It’s often said that finding investors for your startup can be difficult. But there are actually many options available to you, depending on what you’re trying to achieve.
For an entrepreneur who is looking to raise capital to fund their company’s growth, they may find it easier to approach established industries or businesses in their area for money. If you’re looking for capital to fund a new product or project, you may find it easier to approach smaller, more agile start-ups who are looking for early funding. There are many different kinds of investors, and knowing where to look is the key to finding the right one.
Sell a Sharesale
One of the most popular routes for an entrepreneur is to approach a crowdfunding platform like Sharesale and raise money from investors who want to get involved in your business. With a Sharesale investment, you’re offering a piece of your company to interested investors in return for their money. The catch is that you have to sell your share of the company for a set amount — although the price is negotiable.
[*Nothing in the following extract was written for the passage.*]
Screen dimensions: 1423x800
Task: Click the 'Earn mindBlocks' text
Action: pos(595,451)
This gives you the flexibility to negotiate and is often a preferred choice for startups who are just looking for an initial injection of cash.
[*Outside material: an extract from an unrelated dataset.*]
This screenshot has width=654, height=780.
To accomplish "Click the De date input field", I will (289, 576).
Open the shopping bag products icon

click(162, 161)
Crowdfunding can be a bit of a hybrid between a registered investment company and a venture capital group. On the one hand, you have the ability to raise capital from a large number of people with just a simple solicitation. On the other hand, you have the flexibility to structure your deal as you see fit without the need to answer to a group of people who don’t necessarily have expertise in business.
If you’re looking for a more established group of investors who have lots of cash to invest and don’t mind putting in some of the upfront work, you may want to consider traditional venture capital. With venture capital, you’re searching for a group of investors who will provide you with a lump sum of money in return for a significant slice of your business. The difference is that with venture capital, you’re trading long-term growth potential for short-term money.
Venture capitalists often have experience in investing in emerging industries and businesses, as well as in startups. They’ve also typically worked with larger companies who can offer them more opportunities for success. As a result of their deep industry experience, they often have a clear picture of how a new product or service will perform in the marketplace and can offer guidance on whether or not it’s viable. They may also help you navigate regulatory requirements and can offer advice on how to structure your business to fit existing legal frameworks. But despite all this, venture capitalists are still entrepreneurs who must operate within a business, and you must satisfy both their need for a strong return on their investment as well as your need for growth.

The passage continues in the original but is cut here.